- Supreme Court of the United States

Argued January 13, 1993, 1993 Decided April 20, 1993, 1993
- Full case name: Hazen Paper Company, et al., Petitioners v. Walter F. Biggins
- Citations: 507 U.S. 604 (more)

Court membership
- Chief Justice William Rehnquist Associate Justices Byron White · Harry Blackmun John P. Stevens · Sandra Day O'Connor Antonin Scalia · Anthony Kennedy David Souter · Clarence Thomas

Case opinions
- Majority: O'Connor, joined by unanimous
- Concurrence: Kennedy, joined by Rehnquist, Thomas

Laws applied
- Age Discrimination in Employment Act of 1967

= Hazen Paper Co. v.
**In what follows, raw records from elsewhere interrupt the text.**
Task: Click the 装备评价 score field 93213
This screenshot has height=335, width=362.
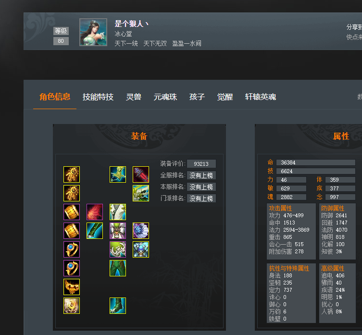Action: click(201, 164)

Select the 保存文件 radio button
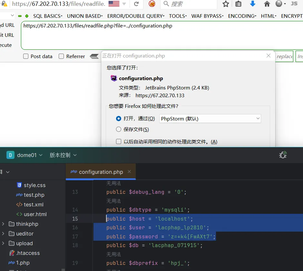pyautogui.click(x=119, y=130)
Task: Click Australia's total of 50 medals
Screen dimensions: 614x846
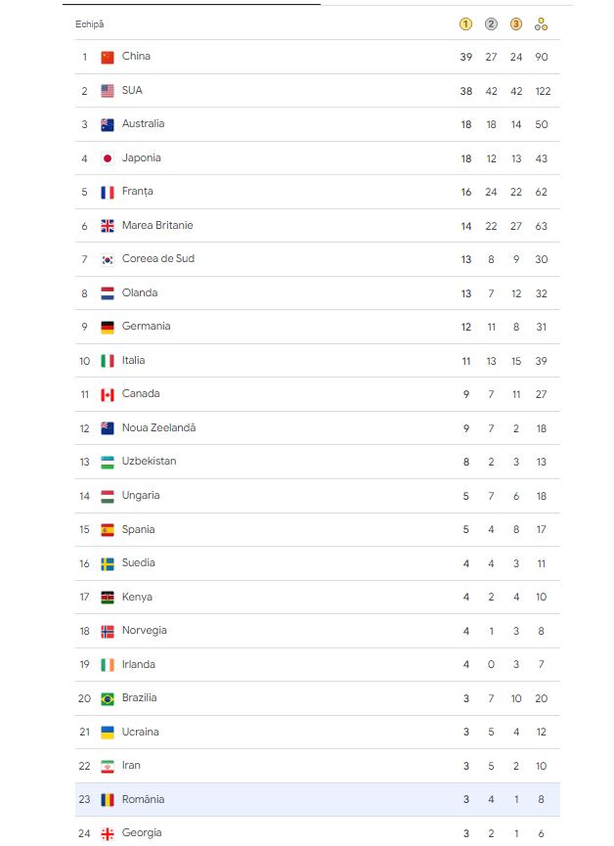Action: pos(542,124)
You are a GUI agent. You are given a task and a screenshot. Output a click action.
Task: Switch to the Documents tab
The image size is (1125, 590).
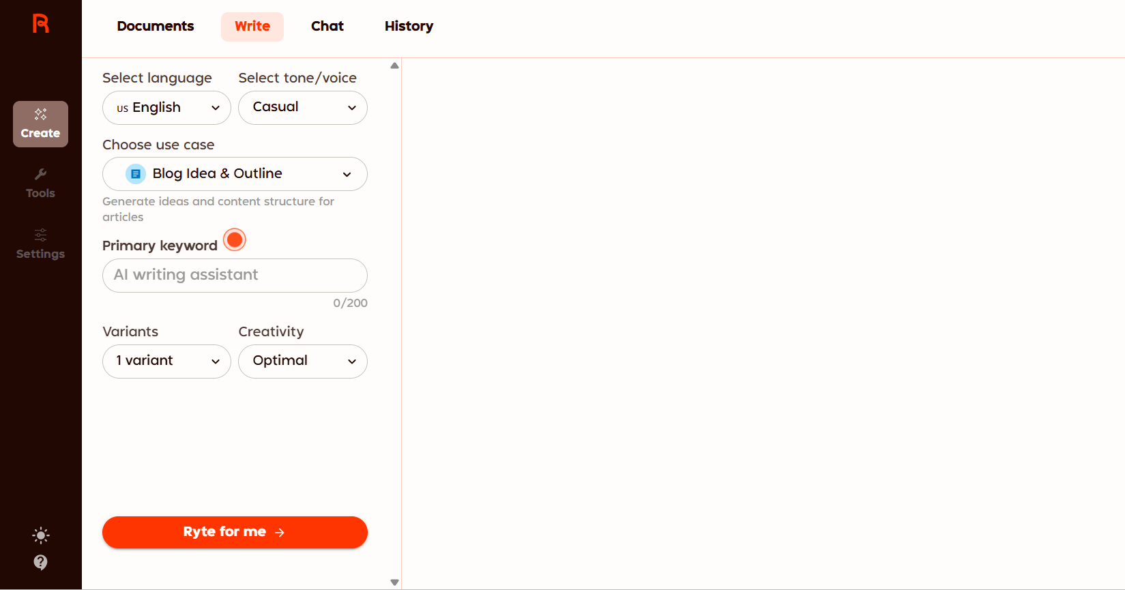click(156, 27)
Biggins =

Hazen Paper Co. v. Biggins, 507 U.S. 604 (1993), was a United States Supreme Court case in which the court held that a disparate treatment claim cannot succeed unless the employee's protected trait had a determinative influence on the employer's decisionmaking.

== Background ==
Hazen Paper fired Biggins, 62, a few weeks before his service would have reached the required number of years for his pension to vest. Biggins sued Hazen Paper alleging a violation of the Age Discrimination in Employment Act of 1967.